= Beginning of Section =
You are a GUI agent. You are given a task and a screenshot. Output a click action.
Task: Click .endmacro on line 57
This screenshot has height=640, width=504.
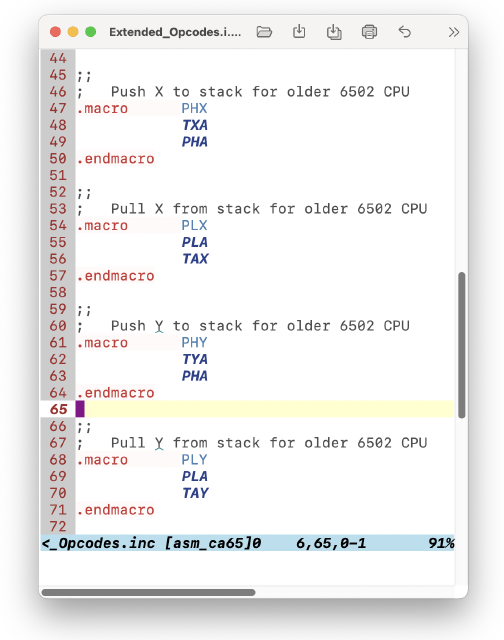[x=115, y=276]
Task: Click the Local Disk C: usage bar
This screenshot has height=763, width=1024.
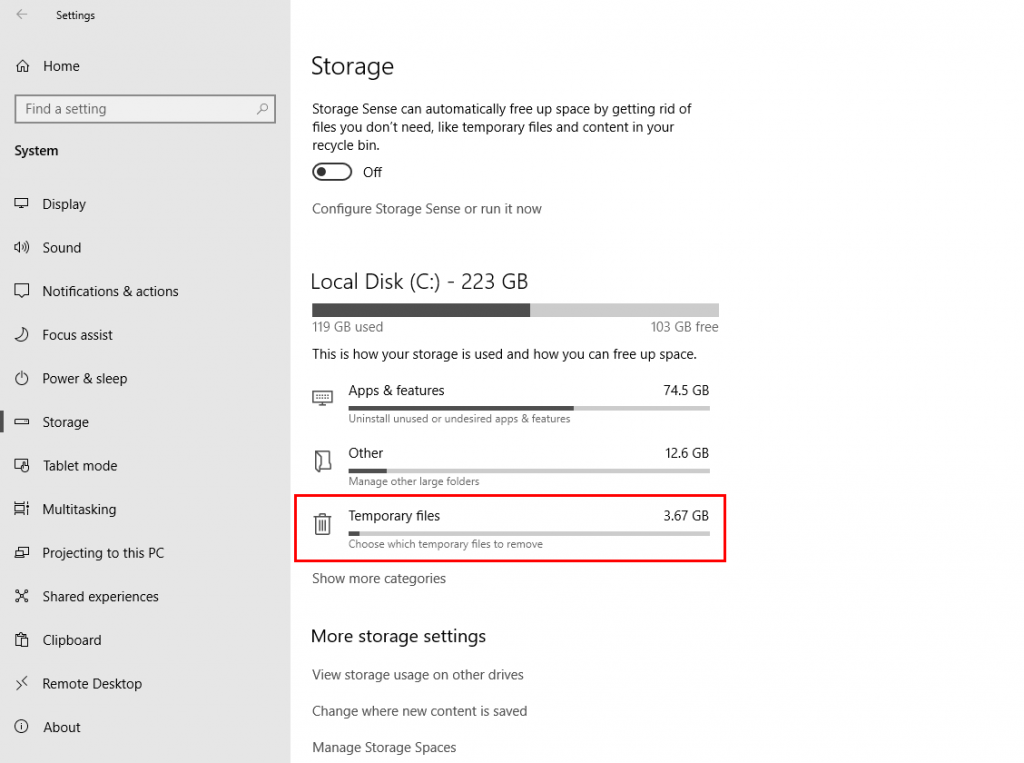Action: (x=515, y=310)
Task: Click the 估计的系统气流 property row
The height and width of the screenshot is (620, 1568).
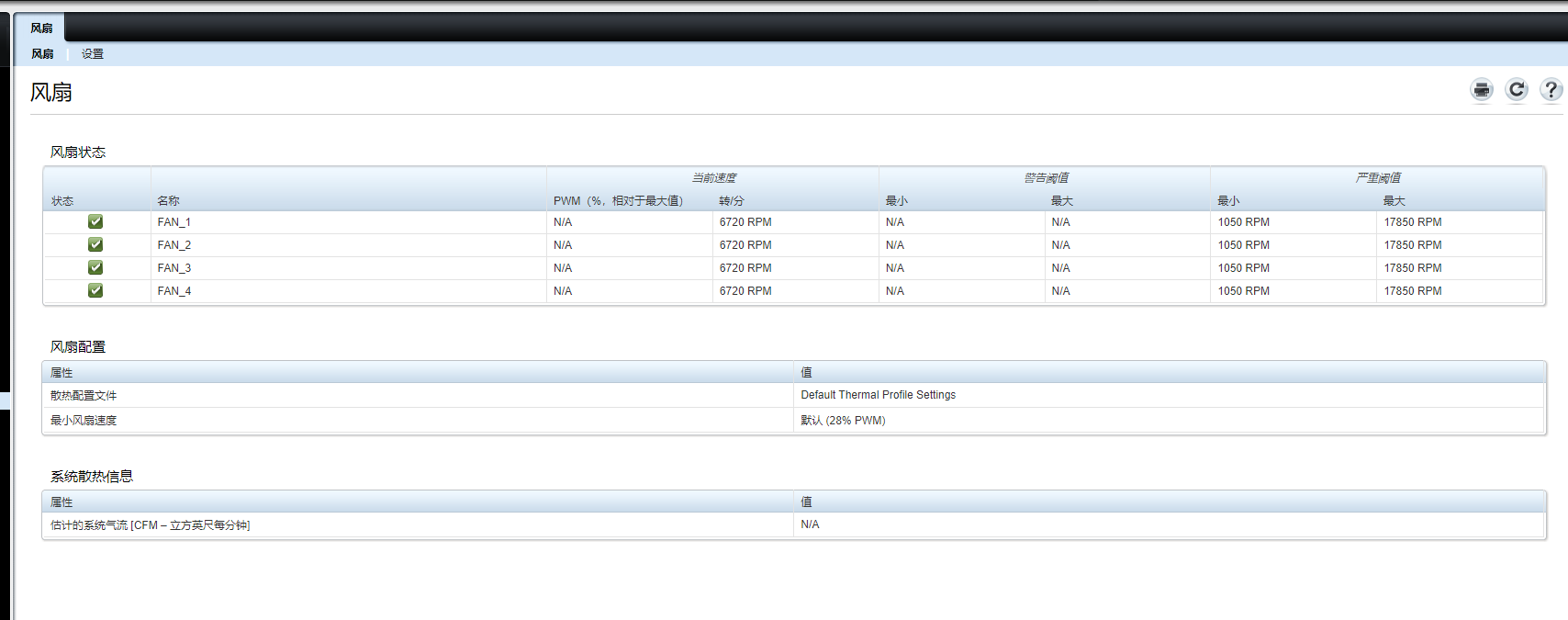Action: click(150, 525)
= End of Section =
Work required:
Write out exactly, with no pictures, each line from the one containing "The height and" through the last line of the listing above, both included.

Solution for this problem:
The height and width of the screenshot is (620, 1568).
Action: click(150, 525)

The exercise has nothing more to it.